Expo, il dossier per il Bie è quasi pronto ma resta aperta la trattativa sulle aree

Dossier approvato al 99%, definiti gli obiettivi 2010 per l’amministratore delegato e situazione patrimoniale che non necessita di un aumento di capitale: questi le decisioni raggiunte nel Cda di Expo 2015 Spa che si è riunito ieri. Unico nodo aperto, secondo l’amministratore delegato Lucio Stanca, è la questione legata alle aree. Resta, però, la volontà di concludere le trattative entro il 30 aprile, data in cui il dossier definitivo sarà presentato al Bie per l’approvazione.
Il consiglio d’amministrazione ha approvato anche il progetto di bilancio 2009 che sarà approvato, insieme al dossier, dall’assemblea ordinaria dei soci convocata per il 22 aprile prossimo. Ma se il progetto di bilancio 2009 è stato approvato in via definitiva, la lettura del dossier non è ancora completata. «Stiamo ancora lavorando - ha spiegato Stanca - siamo nella fase finale ormai, ma oggi ne abbiamo approvato il 99%; abbiamo approvato tutti i dati quantitativi e qualitativi che caratterizzano il dossier. Snodo chiave, dunque, è e rimane la data del 30 aprile, scadenza per presentare al Bie il dossier completo accompagnato dalla lettera di impegno e garanzia del presidente del Consiglio dei Ministri, Silvio Berlusconi, che - ha detto Stanca - «arriverà firmata verso metà aprile».
Superato poi lo scoglio dell’aumento di capitale, possibilità che sembrava necessaria a fronte di un’erosione di 8,370 milioni per il 2009. Ipotesi scongiurata perché, ha aggiunto ancora l’amministratore delegato, «i soci stanno mantenendo gli impegni» assunti. L’obiettivo a breve termine è chiaro: «Raggiungimento della registrazione entro il 30 aprile, rispetto del budget 2010 e approvazione dei dati fondamentali». La riunione di ieri a Palazzo Reale, inoltre, è stata anche l’occasione per parlare della visita a Expo Shangai. «Ho informato il cda della visita che ho svolto a Shangai e ho riferito la complessità organizzativa- ha commentato ancora Stanca -; ho avuto due giorni intensi, ma di grande apprendimento».
Quanto al futuro, l’amministratore delegato si aspetta «non solo l’approvazione, ma anche l’apprezzamento da parte del Bie». «Abbiamo lavorato tanto, abbiamo realizzato un progetto davvero innovativo, che guarda al futuro; una esposizione che non premia l’aspetto ma la rilevanza ai contenuti, i valori. Un progetto di grande innovazione già riconosciuta pubblicamente dal segretario generale del Bie».

Esercizio 1: Nell'articolo sull'Expo, per quale data è convocata l'assemblea ordinaria dei soci?
Esercizio 2: Trascrivi dall'articolo sull'Expo il passo che va da "Expo, il dossier" fino a "Bie per l’approvazione." incluso.

Dati forniti:

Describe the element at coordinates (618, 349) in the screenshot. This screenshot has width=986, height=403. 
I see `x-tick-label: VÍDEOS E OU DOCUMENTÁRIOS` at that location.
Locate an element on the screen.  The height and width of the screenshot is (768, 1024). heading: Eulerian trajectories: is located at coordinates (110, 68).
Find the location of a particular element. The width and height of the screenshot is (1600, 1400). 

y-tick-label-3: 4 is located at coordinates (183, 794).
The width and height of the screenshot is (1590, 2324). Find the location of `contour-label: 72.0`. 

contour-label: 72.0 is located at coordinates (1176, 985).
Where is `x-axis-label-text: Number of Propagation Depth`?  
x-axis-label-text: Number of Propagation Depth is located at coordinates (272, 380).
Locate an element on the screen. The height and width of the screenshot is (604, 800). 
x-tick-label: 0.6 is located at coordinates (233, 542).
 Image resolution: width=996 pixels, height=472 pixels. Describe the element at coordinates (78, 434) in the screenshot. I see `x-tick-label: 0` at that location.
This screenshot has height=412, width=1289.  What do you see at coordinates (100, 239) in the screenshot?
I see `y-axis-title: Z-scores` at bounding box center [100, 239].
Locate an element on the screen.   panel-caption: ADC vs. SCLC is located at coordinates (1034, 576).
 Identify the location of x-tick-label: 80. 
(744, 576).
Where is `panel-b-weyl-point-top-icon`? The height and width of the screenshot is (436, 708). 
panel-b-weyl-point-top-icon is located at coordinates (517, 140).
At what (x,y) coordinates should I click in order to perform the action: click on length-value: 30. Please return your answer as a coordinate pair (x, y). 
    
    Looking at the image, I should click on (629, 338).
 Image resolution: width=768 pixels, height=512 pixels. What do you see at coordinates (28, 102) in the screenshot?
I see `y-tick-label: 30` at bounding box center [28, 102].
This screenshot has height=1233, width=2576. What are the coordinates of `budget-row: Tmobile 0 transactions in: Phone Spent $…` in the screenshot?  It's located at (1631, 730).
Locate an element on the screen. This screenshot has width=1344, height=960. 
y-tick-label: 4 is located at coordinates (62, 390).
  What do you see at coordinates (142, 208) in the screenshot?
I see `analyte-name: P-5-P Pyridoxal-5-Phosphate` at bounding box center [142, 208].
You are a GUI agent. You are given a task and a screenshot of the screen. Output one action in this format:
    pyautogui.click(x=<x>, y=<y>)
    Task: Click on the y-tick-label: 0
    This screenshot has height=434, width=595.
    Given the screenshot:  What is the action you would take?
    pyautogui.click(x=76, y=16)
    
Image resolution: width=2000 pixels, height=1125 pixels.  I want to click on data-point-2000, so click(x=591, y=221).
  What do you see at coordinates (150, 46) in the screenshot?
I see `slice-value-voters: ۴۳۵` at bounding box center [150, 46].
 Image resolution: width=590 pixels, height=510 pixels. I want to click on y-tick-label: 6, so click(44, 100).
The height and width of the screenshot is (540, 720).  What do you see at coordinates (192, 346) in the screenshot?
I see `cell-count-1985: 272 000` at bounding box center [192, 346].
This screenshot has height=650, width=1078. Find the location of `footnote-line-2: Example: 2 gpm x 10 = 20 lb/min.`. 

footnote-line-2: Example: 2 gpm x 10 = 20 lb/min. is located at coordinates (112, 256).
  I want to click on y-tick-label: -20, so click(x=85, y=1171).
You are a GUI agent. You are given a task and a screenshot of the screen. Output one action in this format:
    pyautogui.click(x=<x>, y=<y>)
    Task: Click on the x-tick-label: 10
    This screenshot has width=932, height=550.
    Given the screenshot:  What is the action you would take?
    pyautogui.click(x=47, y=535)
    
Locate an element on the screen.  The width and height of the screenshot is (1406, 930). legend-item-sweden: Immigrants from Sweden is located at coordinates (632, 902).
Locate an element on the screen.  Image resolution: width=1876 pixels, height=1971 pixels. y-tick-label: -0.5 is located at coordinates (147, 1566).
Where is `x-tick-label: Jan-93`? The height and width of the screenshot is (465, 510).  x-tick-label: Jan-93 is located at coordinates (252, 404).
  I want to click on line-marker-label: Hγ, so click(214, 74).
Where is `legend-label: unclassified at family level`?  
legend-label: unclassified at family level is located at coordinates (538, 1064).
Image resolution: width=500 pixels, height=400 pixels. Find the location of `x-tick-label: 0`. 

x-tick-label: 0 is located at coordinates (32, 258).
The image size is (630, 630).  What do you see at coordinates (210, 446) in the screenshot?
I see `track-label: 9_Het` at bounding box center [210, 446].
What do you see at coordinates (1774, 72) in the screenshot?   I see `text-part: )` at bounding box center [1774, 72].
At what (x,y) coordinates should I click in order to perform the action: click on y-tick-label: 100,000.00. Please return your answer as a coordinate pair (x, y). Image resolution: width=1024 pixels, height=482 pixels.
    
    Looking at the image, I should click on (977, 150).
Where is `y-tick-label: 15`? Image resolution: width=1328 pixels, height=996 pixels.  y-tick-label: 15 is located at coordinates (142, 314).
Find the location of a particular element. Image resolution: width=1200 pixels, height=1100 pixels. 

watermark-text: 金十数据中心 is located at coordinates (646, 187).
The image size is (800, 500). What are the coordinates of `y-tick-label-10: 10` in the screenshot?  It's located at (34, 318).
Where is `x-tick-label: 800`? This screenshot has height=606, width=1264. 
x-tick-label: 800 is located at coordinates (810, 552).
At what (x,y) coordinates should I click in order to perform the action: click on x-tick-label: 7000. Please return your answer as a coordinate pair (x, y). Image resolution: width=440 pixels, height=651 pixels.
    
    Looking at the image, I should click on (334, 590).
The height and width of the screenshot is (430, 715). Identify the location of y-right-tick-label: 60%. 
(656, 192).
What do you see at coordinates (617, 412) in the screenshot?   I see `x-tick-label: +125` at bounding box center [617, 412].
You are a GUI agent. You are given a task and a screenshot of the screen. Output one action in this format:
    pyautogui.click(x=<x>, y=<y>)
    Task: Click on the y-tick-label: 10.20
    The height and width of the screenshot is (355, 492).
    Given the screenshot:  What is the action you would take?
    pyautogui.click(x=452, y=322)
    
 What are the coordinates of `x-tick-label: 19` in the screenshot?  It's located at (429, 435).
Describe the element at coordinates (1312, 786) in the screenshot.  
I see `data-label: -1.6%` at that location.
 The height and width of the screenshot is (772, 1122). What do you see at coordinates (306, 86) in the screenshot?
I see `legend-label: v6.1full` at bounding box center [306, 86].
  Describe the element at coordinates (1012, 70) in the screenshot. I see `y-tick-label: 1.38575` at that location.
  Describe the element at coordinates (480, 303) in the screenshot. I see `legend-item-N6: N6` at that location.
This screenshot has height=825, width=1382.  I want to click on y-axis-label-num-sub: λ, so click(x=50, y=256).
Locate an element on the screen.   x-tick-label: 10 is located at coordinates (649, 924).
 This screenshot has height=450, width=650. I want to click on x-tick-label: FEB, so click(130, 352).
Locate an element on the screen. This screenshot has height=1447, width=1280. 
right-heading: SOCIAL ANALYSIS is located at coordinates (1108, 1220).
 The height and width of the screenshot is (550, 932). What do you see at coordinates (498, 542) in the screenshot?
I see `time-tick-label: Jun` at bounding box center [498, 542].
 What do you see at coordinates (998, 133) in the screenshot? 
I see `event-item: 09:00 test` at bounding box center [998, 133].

Soluzione svolta 1: Per il 22 aprile.

Soluzione svolta 2:
Expo, il dossier per il Bie è quasi pronto ma resta aperta la trattativa sulle aree

Dossier approvato al 99%, definiti gli obiettivi 2010 per l’amministratore delegato e situazione patrimoniale che non necessita di un aumento di capitale: questi le decisioni raggiunte nel Cda di Expo 2015 Spa che si è riunito ieri. Unico nodo aperto, secondo l’amministratore delegato Lucio Stanca, è la questione legata alle aree. Resta, però, la volontà di concludere le trattative entro il 30 aprile, data in cui il dossier definitivo sarà presentato al Bie per l’approvazione.